How's this for a provocative premise? There's these two adult stepsisters, see. Greta is a former TV anchorwoman who once did a stretch in prison for an unidentified crime, and Moo is a college dropout who may have burned down her campus dormitory. They meet for the first time in order to decide what to do with the remote country house belonging to their recently deceased parents, who appear to have been manufacturing biological weapons in its basement.
Playwright: Marisa Wegrzyn. At: Rivendell Theatre Ensemble at Live Bait Theatre, 3914 N. Clark. Phone: 773-334-7728; $20. Runs through: June 28
Well, what would you do with a house that could be contaminated with dozens of deadly microbiotic toxins? Do you swab it with superstrength disinfectant and try to sell it because you need the money? Do you burn it to the ground, destroying it along with its hidden skeletons? Do you take advantage of the disturbing family secrets to initiate some filial bonding? Why is the county sheriff keeping surveillance on the home? Was the fatal automobile accident really an accident? How much do the potential buyers of the property know? For that matter, how much do either of the surviving children know, and how much of it is true?
Unfortunately, playwright Marisa Wegrzyn doesn't seem to know the answers to the questions she poses, any more than we do. Oh, her play leads us this way and that, teasing us with information that later might prove significant: say, the introduction into the room of a large open pail of caustic—and flammable—cleaning fluid, followed by some banter about cigarettes and matches. But when the time arrives for Wegrzyn to reward us with a clever explanation for the creepy events bringing the two women—about whom we have come to care deeply—to their shocking dilemma, the action instead terminates so abruptly that only the full-stage blackout cues us that the play is over, leaving us uncertain of what we have just seen or what is likely to happen after the curtain falls.
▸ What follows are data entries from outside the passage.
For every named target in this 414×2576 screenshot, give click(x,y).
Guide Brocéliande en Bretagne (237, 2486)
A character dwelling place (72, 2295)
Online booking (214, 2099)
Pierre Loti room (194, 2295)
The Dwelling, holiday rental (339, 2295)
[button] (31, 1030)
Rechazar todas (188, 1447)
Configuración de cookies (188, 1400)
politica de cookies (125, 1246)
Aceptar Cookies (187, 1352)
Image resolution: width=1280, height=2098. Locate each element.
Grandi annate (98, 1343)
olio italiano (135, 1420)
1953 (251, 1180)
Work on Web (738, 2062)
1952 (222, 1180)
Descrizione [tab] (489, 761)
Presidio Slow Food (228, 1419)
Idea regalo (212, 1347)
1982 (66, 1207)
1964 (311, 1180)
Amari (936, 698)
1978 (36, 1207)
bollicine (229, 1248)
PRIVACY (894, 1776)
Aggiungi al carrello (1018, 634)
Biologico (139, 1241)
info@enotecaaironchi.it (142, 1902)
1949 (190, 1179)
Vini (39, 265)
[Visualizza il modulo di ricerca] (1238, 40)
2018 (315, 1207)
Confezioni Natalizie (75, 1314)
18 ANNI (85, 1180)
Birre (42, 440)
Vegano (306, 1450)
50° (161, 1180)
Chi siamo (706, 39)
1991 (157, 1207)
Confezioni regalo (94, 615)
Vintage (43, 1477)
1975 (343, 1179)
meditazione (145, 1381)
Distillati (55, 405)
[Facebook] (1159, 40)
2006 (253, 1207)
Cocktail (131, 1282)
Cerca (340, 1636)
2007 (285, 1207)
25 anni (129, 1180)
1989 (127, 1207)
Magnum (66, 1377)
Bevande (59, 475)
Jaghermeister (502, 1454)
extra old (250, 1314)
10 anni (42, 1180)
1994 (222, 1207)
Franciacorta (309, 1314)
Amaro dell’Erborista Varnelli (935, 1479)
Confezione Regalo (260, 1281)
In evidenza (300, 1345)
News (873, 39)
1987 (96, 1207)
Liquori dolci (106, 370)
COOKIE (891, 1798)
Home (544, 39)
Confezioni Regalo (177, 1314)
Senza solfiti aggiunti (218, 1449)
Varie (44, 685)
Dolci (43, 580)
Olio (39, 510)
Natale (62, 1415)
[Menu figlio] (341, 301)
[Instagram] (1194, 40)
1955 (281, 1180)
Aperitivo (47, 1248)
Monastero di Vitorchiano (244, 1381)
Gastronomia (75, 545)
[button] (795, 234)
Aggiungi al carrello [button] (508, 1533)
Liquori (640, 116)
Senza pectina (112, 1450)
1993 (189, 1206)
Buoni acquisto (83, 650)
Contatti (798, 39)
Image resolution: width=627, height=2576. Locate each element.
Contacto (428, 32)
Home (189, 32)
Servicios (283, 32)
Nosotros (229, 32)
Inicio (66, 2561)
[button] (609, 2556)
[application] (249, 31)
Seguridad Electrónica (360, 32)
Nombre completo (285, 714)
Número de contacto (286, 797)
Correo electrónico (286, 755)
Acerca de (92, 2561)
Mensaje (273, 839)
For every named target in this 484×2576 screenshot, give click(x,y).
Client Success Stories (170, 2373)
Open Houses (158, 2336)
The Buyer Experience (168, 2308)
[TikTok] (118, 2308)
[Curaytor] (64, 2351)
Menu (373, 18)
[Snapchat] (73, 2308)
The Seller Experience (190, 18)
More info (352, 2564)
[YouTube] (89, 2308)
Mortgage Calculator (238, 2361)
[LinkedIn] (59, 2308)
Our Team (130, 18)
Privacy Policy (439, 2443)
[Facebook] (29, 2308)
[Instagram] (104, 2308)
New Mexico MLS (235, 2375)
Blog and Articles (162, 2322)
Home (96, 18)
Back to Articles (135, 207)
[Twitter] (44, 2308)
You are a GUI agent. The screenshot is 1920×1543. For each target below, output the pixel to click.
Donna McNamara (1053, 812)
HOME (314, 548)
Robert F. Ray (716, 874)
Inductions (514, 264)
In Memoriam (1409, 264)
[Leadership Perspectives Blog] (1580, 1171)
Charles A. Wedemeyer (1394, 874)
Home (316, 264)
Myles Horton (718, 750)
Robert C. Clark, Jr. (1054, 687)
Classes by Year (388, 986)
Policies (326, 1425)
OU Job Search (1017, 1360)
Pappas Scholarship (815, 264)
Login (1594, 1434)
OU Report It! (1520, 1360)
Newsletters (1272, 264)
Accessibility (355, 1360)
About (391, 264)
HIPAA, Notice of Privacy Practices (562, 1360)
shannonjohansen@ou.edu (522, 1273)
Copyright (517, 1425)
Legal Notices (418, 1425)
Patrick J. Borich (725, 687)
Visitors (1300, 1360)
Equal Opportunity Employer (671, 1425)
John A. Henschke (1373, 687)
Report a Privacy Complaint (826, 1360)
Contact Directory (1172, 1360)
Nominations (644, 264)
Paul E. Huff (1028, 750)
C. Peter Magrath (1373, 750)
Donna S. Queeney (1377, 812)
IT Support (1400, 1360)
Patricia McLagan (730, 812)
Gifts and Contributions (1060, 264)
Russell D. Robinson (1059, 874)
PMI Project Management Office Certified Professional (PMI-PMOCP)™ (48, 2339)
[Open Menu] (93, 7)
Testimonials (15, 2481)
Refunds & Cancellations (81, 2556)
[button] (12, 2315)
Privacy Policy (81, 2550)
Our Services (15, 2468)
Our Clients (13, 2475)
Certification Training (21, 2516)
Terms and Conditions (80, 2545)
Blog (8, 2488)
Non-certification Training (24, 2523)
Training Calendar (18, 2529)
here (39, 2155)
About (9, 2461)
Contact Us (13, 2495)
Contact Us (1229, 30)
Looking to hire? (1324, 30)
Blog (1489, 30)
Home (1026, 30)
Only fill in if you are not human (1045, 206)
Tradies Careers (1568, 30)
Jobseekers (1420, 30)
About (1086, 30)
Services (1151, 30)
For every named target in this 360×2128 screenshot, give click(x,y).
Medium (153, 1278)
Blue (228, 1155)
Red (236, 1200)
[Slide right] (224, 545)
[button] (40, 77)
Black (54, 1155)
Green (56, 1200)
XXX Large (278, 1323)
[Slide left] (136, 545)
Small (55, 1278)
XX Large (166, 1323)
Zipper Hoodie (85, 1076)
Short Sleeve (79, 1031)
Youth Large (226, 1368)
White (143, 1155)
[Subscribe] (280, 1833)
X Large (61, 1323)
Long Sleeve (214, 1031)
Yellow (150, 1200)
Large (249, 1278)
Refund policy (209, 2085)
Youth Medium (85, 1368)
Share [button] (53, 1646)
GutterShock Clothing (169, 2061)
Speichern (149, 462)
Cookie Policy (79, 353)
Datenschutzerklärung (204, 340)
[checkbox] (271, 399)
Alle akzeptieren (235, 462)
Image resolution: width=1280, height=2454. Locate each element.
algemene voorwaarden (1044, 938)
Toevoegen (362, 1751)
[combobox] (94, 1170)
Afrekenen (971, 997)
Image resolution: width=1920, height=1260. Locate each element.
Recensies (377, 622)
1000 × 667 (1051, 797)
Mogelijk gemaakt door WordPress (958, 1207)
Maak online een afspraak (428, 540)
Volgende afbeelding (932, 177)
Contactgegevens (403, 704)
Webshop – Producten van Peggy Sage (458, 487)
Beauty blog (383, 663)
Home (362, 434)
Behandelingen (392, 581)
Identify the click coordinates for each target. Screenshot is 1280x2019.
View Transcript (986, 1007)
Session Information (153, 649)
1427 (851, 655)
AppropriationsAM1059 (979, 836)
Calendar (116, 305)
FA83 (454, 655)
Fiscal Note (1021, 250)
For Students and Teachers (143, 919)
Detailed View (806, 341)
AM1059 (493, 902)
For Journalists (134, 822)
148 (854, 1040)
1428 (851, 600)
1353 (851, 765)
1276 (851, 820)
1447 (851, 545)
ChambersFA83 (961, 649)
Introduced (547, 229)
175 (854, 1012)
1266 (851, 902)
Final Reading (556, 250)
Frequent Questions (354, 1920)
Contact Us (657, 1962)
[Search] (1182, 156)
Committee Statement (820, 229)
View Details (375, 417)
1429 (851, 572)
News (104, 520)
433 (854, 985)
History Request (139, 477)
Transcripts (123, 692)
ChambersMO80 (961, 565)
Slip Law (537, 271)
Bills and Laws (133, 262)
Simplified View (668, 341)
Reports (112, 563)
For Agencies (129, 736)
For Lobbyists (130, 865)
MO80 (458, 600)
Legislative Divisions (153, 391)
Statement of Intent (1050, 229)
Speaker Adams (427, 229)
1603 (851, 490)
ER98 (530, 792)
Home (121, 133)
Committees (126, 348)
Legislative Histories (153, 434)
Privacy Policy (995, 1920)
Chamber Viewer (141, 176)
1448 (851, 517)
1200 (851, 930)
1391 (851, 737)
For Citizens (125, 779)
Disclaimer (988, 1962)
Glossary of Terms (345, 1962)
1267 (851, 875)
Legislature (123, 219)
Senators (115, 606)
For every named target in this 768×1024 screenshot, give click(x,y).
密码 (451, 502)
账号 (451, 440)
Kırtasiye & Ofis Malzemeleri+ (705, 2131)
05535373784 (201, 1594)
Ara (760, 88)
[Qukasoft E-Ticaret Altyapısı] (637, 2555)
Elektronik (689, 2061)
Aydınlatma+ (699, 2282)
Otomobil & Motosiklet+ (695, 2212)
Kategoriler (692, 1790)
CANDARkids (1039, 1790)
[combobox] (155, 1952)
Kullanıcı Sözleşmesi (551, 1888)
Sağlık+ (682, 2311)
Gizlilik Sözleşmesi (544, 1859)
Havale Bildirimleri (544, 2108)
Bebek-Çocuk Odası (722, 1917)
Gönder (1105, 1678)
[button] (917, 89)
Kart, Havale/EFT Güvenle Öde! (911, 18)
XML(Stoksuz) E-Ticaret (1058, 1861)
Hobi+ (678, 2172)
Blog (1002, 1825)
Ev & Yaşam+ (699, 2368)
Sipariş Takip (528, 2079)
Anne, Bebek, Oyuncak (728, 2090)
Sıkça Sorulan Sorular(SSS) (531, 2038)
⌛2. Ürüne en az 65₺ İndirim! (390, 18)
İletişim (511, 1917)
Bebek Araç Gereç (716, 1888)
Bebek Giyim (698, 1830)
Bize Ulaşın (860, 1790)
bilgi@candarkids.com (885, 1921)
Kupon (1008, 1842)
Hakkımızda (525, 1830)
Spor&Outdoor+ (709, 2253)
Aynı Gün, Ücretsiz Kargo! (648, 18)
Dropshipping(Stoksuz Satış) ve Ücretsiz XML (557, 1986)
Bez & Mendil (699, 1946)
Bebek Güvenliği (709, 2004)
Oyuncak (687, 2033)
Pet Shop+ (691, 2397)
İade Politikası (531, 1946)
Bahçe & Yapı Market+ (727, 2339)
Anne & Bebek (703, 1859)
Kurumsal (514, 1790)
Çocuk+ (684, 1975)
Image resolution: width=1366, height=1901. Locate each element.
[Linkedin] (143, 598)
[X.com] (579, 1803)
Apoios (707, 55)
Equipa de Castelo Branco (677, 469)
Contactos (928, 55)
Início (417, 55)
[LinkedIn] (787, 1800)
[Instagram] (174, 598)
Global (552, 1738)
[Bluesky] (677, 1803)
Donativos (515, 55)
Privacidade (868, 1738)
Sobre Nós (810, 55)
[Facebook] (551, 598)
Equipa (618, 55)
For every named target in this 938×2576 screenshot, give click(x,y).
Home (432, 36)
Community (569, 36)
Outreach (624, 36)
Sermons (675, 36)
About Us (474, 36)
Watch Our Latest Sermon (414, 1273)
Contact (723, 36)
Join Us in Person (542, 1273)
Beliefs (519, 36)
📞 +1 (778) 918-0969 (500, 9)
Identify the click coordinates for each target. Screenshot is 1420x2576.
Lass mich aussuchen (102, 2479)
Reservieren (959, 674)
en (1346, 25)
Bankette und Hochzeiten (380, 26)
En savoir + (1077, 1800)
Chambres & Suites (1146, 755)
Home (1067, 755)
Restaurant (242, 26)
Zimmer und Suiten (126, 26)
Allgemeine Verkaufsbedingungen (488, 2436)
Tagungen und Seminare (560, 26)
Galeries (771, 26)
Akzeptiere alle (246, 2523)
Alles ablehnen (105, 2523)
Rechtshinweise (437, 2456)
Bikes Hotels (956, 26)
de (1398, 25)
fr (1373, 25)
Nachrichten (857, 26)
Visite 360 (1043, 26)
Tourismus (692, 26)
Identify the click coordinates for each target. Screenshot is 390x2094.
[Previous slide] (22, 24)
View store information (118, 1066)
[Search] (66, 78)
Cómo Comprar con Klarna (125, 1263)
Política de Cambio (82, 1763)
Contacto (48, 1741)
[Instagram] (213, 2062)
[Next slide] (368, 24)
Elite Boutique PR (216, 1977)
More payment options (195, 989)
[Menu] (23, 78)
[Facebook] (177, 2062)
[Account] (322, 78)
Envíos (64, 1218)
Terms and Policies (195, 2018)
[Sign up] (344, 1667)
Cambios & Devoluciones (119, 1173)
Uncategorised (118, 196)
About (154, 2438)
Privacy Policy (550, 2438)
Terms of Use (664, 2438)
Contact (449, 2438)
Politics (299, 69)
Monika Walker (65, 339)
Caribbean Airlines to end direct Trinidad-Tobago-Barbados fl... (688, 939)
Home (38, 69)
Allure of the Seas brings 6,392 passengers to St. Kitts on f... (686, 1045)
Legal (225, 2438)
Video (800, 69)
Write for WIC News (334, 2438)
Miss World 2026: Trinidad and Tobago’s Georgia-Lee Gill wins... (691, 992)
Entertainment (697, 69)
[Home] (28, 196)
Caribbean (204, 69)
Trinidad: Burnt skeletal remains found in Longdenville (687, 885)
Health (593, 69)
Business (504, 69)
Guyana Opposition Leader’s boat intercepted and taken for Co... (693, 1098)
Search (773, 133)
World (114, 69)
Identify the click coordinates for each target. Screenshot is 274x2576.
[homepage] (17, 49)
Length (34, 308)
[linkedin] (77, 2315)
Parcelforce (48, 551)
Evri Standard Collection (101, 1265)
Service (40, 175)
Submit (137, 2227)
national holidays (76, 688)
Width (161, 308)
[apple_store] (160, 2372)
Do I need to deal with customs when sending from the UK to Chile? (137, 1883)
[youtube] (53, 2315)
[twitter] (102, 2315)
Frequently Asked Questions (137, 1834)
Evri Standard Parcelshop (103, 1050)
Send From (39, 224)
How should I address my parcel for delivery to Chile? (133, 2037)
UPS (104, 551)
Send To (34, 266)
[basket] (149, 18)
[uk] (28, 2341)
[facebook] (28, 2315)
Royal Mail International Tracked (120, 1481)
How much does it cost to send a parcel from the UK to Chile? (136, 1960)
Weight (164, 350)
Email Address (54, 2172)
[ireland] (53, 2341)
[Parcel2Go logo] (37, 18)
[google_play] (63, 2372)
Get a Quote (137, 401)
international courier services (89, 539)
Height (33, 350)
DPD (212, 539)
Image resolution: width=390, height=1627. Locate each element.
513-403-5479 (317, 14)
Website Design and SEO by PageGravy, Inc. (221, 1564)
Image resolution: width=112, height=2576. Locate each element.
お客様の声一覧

All right, so life isn't fair and reality doesn't guarantee tidy resolutions. But after director Tara Mallen, actors Mierka Girten and Jenny Strubin, and designers Megan Wilkerson and Daniel Pellant ( whose mail order-equipped laboratory, with its hazardous-material containers and small animal cages, hints at menace from the beginning ) have worked so hard to generate suspense and empathy sufficient to ensure our emotional investment in their story's outcome, we deserve a better punch line than Wegrzyn delivers.